━━ PROVIDED INFORMATION

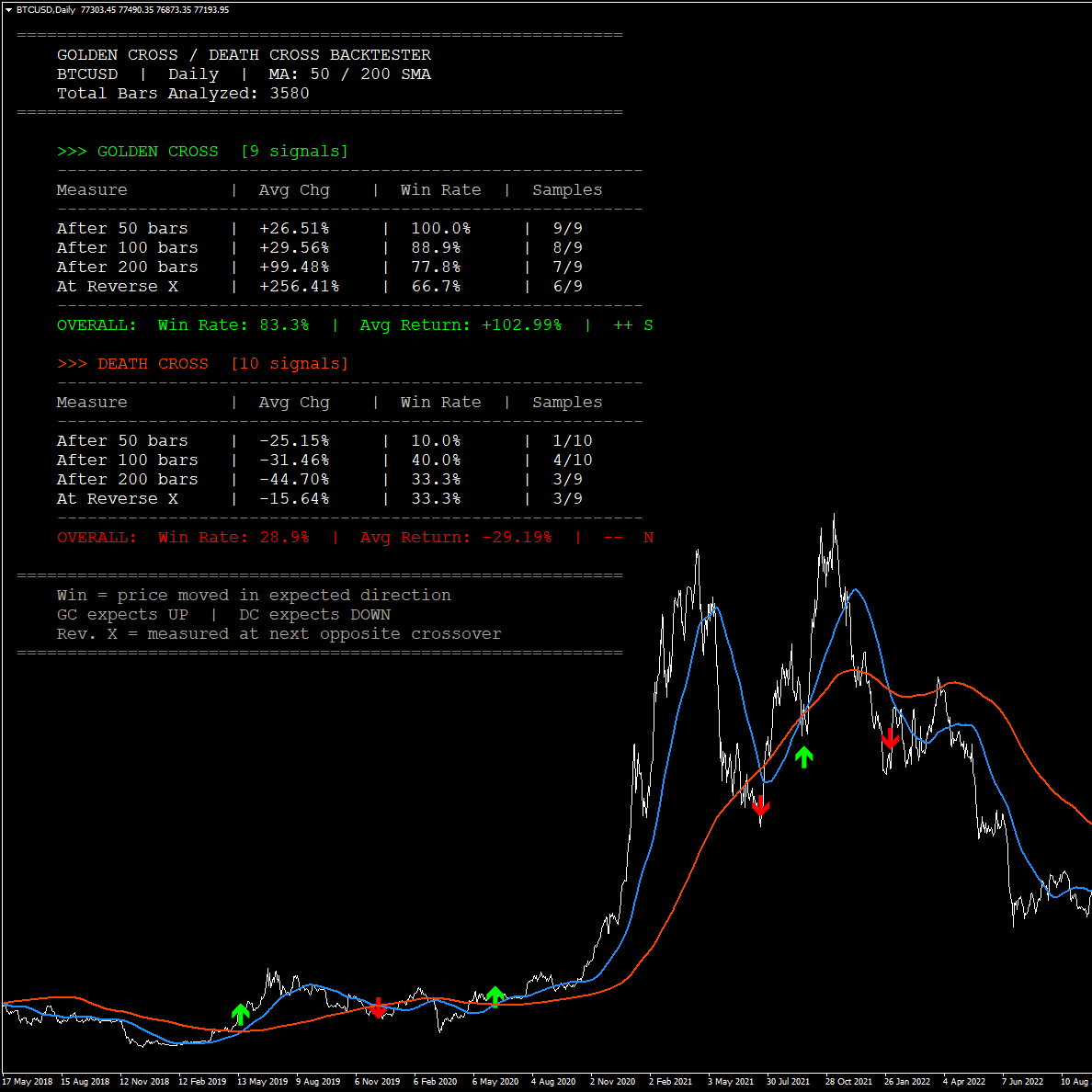Click the red death cross arrow near November 2019
This screenshot has width=1092, height=1092.
tap(380, 1008)
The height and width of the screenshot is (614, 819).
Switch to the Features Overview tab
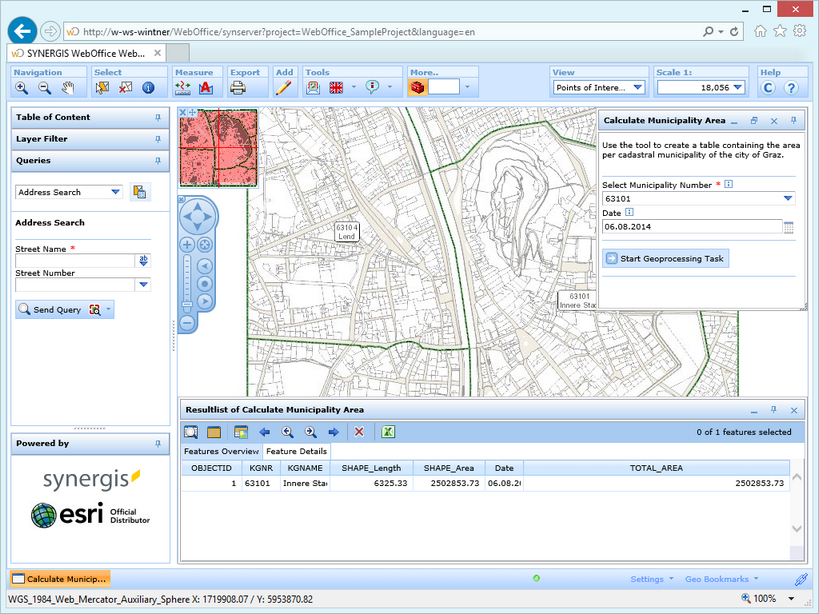click(x=224, y=449)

━━━━

WORK ITEM:
Transcribe, without alteration, each line from the one with "The height and" through the last line of the data; no pictures belong in the copy.

THE COMPLETED TASK:
The height and width of the screenshot is (614, 819).
Switch to the Features Overview tab
click(x=224, y=449)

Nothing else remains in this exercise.